The loudmouthed liberal comedian's critique of the movement is inaccurate, but it shows how attitudes about OWS are changing -- including on the left.
Says Bill Maher, once an Occupy Wall Street supporter:
Similar to Afghanistan, when you occupy anything for too long, people do get pissed off. And as I watch them on the news now, I find myself almost agreeing with Newt Gingrich. Like, you know what? Get a job. Only because the people who originally started, I think they went home, and now it's just these anarchist stragglers. And this is the problem when your movement involves sleeping over in the park. You wind up attracting the people who were sleeping over in the park anyway.
And I think that's where we're at now with the Occupy movement. They did a great job of bringing the issue of income inequality to the fore. But now it's just a bunch of douche bags who think throwing a chair through the Starbucks window is gonna bring on the revolution.

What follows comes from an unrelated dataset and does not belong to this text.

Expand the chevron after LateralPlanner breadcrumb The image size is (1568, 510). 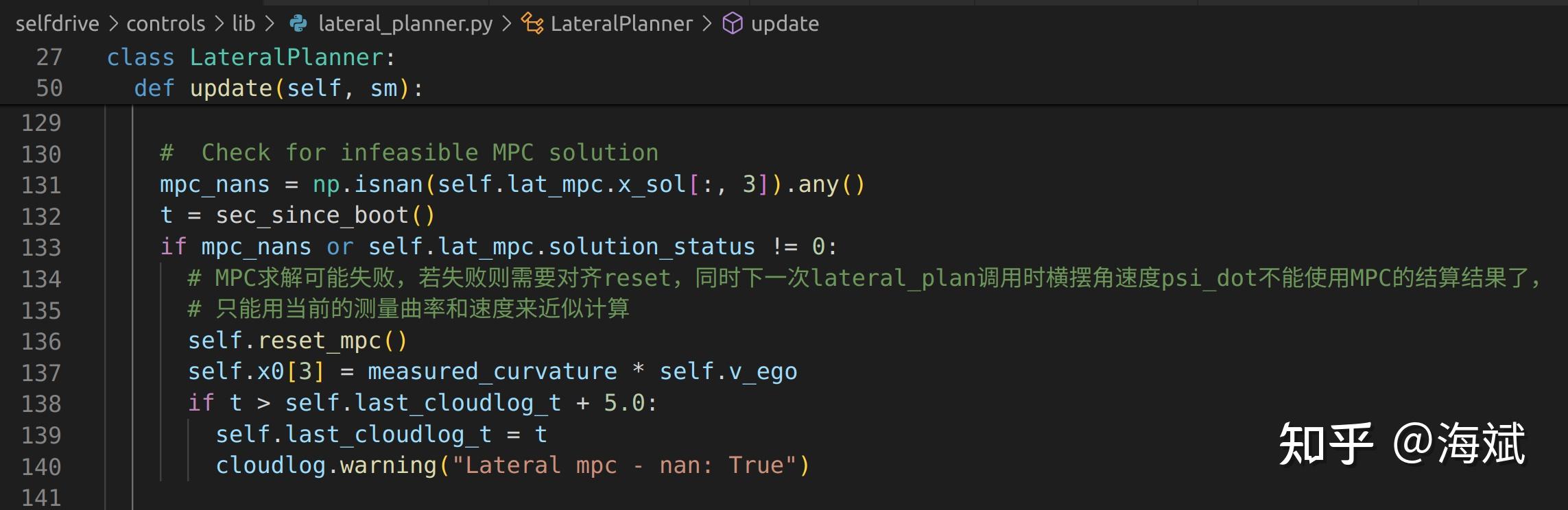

This isn't particularly accurate. As accounts of the movement's origins make clear, the original organizers of the protest were much more politically radical than the subsequent masses that flooded into the streets. And summing up their present activities as throwing chairs into Starbucks windows is misleading at best.
But Maher's comments are nevertheless of interest, if only because his perceptions and commentary on the protest movement are a sign of changing cultural attitudes about its current standing.